= Passage =
>>>
A new student-focused building, Agrusa Hall, broke ground on September 17th, 2024 and is currently under construction.

== Departments ==

The school includes eight departments offering undergraduate, graduate and professional degrees in following disciplines:
- Biomedical Engineering (BME)
- Chemical and Biological Engineering (CBE)
- Civil, Structural and Environmental Engineering (CSEE)
- Computer Science and Engineering (CSE)
- Electrical Engineering (EE)
- Industrial and Systems Engineering (ISE)
- Materials Science and Engineering (MSE)
- Mechanical and Aerospace Engineering (MAE)
- Computational Data Science and Engineering (CDSE)

== Main research areas ==

UB Engineering has six schoolwide Research Areas as follow:

- Bioactivities
- Infrastructure and Environment
- Photonics, Microelectronics and Materials
- Information Technology and Computing
- Energy, Flows and Materials Processing
- Virtualization, Simulation and Modelling

== Research Centers and Labs ==
- Center for Biomedical Engineering (CBE)
- Center of Excellence for Document Analysis and Recognition (CEDAR)
- Center for Excellence in Global Enterprise Management (GEM)
- Center of Hybrid Nanodevices and Systems (CoHNS)
- Center for Hybrid Rocket Exascale Simulation Technology (CHREST)
- Center for Unified Biometrics and Sensors (CUBS)
- Center of Excellence in Information Systems Assurance Research and Education (CEISARE)
- Center for Integrated Waste Management (CIWM)
- Center for Multisource Information Fusion (CMIF)
- New York State Center of Excellence in Materials Informatics (NYSCEMI)
- Energy Systems Institute (ESI)
- Great Lakes Program (GLP)
- MCEER: Earthquake Engineering to Extreme Events (MCEER)
- New York State Center for Engineering Design and Industrial Innovation (NYSCEDII)
- Research Institute for Safety and Security in Transportation (RISST)
- The Center for Industrial Effectiveness (TCIE)
- Structural Engineering and Earthquake Simulation Laboratory (SEESL)
- Center for Computational Research (CCR)
- Institute for Lasers, Photonics and Biophotonics (Photonics)
- Center for Spin Effects and Quantum Information in Nanostructures (CSEQuIN)
- Buffalo Center for Biomedical Computing (BCBC)
- Center for Cognitive Sciences (COGSCI)
- Research Institute for Safety and Security in Transportation (RISST)
- CUBRC (member of the Alliance for Biosecurity, a group of biopharmaceutical companies and universities that promote the development of medical countermeasures for bioterrorist attacks or infectious disease pandemics)
<<<
(Saved data entries)
>>>
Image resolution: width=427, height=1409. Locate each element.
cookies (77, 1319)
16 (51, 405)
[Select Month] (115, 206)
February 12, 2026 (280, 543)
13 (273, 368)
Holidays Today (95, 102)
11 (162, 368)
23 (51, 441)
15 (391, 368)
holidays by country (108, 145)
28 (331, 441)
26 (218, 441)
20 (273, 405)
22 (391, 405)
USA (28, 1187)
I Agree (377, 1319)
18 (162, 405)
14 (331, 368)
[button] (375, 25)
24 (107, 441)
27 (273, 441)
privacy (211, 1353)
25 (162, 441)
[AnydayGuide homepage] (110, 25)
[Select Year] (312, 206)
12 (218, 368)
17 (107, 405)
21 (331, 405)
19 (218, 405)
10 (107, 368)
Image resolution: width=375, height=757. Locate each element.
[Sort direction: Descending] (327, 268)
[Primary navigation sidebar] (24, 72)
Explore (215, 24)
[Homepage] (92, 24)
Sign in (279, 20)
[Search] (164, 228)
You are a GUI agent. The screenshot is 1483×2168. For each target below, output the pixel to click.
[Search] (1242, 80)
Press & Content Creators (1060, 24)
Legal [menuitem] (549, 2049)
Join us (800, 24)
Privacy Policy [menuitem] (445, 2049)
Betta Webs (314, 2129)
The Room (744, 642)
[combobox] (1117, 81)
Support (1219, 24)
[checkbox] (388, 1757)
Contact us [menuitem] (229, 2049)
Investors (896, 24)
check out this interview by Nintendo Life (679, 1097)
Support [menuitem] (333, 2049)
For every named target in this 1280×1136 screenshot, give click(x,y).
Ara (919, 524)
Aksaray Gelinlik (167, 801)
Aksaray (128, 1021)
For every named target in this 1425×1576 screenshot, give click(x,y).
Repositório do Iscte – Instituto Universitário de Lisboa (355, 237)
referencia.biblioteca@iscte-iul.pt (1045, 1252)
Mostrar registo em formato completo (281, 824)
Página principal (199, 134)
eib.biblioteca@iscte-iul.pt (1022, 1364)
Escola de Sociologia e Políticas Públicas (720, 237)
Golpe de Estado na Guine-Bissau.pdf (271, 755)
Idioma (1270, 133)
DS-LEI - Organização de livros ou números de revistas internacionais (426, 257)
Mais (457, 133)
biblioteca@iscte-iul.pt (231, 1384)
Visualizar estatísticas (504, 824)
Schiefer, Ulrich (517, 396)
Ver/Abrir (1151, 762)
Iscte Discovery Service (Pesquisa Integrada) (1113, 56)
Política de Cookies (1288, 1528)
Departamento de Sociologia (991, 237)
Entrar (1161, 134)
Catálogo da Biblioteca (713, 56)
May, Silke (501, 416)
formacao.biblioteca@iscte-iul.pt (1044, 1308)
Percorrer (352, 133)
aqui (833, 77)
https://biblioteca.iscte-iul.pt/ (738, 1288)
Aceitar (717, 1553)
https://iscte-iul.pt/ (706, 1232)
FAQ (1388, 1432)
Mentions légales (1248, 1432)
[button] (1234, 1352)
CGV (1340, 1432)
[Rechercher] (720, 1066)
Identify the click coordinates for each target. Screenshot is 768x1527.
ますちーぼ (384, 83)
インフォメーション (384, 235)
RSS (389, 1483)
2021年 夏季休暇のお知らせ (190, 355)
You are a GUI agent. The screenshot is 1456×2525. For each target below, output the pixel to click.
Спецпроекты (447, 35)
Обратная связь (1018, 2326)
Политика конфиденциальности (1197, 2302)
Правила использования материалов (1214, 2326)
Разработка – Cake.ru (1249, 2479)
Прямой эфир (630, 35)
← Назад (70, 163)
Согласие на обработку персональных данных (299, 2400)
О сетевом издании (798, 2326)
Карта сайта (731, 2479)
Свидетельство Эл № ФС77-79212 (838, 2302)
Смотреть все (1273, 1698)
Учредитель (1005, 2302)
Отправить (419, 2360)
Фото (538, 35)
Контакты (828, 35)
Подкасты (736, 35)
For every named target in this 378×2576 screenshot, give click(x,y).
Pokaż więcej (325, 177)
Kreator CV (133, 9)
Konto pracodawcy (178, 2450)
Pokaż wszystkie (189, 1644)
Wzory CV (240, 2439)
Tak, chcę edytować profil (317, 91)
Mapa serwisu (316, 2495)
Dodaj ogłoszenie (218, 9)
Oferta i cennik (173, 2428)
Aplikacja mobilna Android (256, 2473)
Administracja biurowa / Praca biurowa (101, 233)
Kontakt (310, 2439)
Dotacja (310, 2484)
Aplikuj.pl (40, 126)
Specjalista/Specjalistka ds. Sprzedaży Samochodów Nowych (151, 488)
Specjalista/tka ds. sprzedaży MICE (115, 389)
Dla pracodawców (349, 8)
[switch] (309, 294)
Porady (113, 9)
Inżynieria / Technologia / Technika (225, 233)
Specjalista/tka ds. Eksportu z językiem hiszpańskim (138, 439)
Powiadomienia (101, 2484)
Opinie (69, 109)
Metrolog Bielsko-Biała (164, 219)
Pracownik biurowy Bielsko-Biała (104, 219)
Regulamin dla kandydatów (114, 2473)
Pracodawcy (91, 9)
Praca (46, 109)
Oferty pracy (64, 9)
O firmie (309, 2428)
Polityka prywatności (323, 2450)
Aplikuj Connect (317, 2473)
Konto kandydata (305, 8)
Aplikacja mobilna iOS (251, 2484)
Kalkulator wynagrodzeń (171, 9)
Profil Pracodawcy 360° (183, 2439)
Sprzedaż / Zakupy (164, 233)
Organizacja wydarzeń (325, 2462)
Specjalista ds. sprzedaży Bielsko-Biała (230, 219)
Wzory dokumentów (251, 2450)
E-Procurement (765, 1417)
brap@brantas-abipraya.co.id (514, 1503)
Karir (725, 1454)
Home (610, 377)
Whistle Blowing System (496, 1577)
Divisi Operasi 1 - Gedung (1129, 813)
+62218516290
<<<
= Check your understanding =
A - Answer these questions from the UB Engineering passage.
(i) On what date did Agrusa Hall break ground?
(ii) How many schoolwide Research Areas does UB Engineering have?
(iii) Of what group is CUBRC a member?
B - List every schoolwide Research Area named in the UB Engineering passage.
C - Pick up the UB Engineering passage after its final line and continue writing it.

= Outputs by task =
A -
(i) September 17th, 2024
(ii) Six
(iii) The Alliance for Biosecurity

B -
- Bioactivities
- Infrastructure and Environment
- Photonics, Microelectronics and Materials
- Information Technology and Computing
- Energy, Flows and Materials Processing
- Virtualization, Simulation and Modelling

C -
- Center for Excellence in Home Health and Well-Being through Adaptive Smart Environment (Home BASE)
- Institute for Sustainable Transportation and Logistics (ISTL)
- Institute for Bridge Engineering (IBE)

== Deans ==

| Dean | Tenure | Alma mater | Specialty |
|---|---|---|---|
| Harvey G. Stenger Jr. | 2006–2011 | Massachusetts Institute of Technology | Chemical Engineering |
| Rajan Batta | 2011–2013 | Massachusetts Institute of Technology | Operations Research |
| Liesl Folks | 2013–2019 | University of Western Australia | Physics(Nanotechnology, Magnetism) |
| Rajan Batta | 2019–2020 | Massachusetts Institute of Technology | Operations Research |
| Kemper E. Lewis | 2020–present | Georgia Institute of Technology | Engineering Design and Optimization |

== Alumni ==

As of 2016, the school of engineering and applied sciences has 30,000+ alumni in 50 states and 70 countries.

=== Notable alumni ===

- Norman McCombs, Bachelors in Mechanical Engineering, won National Medal of Technology for his portable oxygen source inventions and refinements
- Erich Bloch, Director of the National Science Foundation from 1984 to 1990 and recipient of the National Medal of Technology and Innovation
- Wilson Greatbach, Recipient of the Lemelson–MIT Prize and National Medal of Technology and Innovation in 1990
- Gregory Jarvis, NASA Astronaut and American engineer who died during the destruction of the Space Shuttle Challenger on mission STS-51-L
- Robin Yanhong Li, billionaire and founder of Baidu, the largest search engine in China.
- Christopher Scolese, director of the NASA Goddard Space Flight Center
- Ira Flatow, Emmy Award winner and host of National Public Radio's popular, Science Friday
- Shenthuran Maheswaran, Global Peace Ambassador for Sri Lanka at Global Peace Index
- Jeffrey Umland, PhD in Mechanical Engineering, is the chief mechanical engineer for the Curiosity Rover, NASA's Mars Science laboratory project.